- Set exercise
Return every line in the rows below that contains the string "coordinates".

- Data rows
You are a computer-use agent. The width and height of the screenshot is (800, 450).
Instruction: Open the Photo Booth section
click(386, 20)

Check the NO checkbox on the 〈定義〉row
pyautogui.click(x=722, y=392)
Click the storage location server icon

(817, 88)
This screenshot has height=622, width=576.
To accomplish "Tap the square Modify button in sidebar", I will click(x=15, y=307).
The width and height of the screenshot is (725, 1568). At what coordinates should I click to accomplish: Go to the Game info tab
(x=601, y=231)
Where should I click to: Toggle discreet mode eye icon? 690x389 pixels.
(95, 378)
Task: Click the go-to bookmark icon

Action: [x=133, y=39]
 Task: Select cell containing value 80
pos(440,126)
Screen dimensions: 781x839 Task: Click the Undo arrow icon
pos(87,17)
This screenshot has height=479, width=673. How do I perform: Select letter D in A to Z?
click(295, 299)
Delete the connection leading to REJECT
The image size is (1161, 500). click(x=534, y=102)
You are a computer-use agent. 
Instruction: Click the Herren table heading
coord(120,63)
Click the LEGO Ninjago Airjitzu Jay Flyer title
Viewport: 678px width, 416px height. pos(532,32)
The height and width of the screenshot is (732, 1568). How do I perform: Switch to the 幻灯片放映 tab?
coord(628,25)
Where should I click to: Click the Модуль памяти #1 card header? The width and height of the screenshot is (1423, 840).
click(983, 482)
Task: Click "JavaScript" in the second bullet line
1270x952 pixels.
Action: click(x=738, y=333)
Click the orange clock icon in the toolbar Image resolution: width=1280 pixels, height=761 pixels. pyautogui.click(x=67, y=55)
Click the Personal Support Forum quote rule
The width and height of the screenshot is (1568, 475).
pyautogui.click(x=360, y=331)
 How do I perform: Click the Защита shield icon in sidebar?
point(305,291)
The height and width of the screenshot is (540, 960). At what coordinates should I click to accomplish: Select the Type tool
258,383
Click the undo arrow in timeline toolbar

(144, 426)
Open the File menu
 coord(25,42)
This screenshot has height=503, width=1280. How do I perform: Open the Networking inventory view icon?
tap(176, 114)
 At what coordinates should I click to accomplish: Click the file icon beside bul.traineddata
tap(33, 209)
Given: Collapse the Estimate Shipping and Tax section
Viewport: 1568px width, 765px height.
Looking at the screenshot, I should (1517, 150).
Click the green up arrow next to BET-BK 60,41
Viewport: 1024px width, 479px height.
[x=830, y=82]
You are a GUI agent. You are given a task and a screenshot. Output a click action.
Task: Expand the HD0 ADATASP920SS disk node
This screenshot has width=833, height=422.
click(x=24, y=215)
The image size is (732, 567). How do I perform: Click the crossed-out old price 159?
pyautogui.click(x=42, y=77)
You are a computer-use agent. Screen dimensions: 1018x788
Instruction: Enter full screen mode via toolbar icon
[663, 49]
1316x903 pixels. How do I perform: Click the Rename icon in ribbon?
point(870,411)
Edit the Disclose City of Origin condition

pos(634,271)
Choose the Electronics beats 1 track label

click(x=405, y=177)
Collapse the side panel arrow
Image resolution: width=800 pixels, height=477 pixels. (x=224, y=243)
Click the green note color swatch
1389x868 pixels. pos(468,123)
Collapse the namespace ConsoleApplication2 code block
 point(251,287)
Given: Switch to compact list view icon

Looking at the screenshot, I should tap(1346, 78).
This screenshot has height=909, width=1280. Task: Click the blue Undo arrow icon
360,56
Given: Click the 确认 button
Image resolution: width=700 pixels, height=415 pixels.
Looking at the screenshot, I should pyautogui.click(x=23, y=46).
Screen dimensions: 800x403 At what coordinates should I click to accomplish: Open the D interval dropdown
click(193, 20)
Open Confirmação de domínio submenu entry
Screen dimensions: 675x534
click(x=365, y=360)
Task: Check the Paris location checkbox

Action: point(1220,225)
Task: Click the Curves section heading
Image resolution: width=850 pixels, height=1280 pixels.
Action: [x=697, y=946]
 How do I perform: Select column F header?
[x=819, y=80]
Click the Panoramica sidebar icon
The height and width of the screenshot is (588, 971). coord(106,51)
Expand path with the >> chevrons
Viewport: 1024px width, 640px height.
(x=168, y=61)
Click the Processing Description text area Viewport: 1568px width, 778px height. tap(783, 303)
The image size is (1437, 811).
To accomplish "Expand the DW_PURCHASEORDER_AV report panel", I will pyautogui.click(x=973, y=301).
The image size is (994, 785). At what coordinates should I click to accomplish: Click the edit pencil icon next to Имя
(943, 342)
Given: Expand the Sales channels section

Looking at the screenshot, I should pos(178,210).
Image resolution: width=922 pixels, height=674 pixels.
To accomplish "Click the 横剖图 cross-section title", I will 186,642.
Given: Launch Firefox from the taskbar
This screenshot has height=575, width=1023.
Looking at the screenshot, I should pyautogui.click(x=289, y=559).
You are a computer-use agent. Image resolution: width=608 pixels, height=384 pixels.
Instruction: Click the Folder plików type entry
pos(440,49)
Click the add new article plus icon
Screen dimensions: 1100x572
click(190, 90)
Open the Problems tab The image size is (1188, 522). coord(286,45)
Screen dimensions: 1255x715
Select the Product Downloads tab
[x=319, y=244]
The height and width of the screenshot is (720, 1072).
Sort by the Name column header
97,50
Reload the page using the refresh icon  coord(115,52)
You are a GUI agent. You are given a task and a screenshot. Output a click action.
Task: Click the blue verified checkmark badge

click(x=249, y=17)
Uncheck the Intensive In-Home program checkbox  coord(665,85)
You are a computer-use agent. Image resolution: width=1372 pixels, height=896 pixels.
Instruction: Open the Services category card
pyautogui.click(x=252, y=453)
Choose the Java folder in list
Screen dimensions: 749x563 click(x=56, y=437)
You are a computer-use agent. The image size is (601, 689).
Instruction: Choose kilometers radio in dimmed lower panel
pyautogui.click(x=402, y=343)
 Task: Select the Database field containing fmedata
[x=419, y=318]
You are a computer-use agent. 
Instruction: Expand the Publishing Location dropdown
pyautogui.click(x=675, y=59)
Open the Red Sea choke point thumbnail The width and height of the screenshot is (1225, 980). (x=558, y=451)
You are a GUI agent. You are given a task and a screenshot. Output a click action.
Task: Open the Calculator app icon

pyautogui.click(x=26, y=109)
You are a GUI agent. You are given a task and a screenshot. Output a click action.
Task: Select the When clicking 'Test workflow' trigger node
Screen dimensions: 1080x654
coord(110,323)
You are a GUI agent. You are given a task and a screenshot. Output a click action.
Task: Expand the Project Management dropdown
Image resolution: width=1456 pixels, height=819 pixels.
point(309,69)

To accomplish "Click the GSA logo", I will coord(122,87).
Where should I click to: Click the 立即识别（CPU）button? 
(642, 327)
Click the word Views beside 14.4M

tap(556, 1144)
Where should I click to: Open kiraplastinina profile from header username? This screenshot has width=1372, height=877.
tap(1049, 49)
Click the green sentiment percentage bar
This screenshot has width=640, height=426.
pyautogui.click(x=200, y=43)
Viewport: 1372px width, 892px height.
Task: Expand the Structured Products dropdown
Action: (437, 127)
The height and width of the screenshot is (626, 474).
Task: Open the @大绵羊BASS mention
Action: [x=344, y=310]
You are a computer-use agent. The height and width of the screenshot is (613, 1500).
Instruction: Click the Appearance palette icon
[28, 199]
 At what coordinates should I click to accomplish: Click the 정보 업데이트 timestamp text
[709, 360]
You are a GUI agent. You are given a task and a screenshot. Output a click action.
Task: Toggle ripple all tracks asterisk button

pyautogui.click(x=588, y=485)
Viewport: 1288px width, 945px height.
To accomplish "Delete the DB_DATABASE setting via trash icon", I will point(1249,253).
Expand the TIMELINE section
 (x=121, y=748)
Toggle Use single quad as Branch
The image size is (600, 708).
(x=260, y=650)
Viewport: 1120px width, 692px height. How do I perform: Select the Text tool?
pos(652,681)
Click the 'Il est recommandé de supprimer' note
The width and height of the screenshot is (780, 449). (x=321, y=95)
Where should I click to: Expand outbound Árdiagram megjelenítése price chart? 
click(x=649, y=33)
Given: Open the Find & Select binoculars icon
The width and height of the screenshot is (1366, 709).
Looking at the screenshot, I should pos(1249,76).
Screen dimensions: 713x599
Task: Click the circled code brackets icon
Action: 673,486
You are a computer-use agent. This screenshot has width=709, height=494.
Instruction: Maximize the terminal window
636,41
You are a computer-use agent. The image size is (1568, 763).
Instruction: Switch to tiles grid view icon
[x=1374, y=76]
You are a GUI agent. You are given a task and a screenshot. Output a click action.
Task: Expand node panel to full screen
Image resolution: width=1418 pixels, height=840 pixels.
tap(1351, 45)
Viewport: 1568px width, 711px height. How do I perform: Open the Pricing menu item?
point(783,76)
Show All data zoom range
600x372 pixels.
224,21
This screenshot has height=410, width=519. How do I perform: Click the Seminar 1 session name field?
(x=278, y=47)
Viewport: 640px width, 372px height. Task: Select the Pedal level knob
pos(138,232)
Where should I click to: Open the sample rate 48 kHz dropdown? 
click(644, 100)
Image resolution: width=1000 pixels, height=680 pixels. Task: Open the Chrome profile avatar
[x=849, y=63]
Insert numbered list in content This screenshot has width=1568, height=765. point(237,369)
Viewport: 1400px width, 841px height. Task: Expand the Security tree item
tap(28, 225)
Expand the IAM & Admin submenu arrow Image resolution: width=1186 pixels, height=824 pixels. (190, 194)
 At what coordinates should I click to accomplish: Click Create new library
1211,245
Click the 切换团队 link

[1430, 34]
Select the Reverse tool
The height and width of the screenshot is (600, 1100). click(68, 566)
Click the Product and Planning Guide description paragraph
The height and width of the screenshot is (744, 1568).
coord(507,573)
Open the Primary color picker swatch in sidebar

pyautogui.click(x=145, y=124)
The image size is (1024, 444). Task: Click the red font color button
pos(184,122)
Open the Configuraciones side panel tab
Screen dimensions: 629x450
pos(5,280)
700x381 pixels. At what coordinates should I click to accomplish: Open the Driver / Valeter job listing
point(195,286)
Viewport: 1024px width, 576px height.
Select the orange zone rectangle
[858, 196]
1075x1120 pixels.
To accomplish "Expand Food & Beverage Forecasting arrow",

- Exercise result
The width and height of the screenshot is (725, 1568). At what coordinates should I click to accomplish: Go to the Game info tab
The height and width of the screenshot is (540, 960). At what coordinates should I click to accomplish: Select the Type tool
 At what coordinates should I click to accomplish: Click the file icon beside bul.traineddata
Screen dimensions: 800x403 At what coordinates should I click to accomplish: Open the D interval dropdown
The image size is (994, 785). At what coordinates should I click to accomplish: Click the edit pencil icon next to Имя
 At what coordinates should I click to accomplish: Click the 정보 업데이트 timestamp text
 At what coordinates should I click to accomplish: Click Create new library
700x381 pixels. At what coordinates should I click to accomplish: Open the Driver / Valeter job listing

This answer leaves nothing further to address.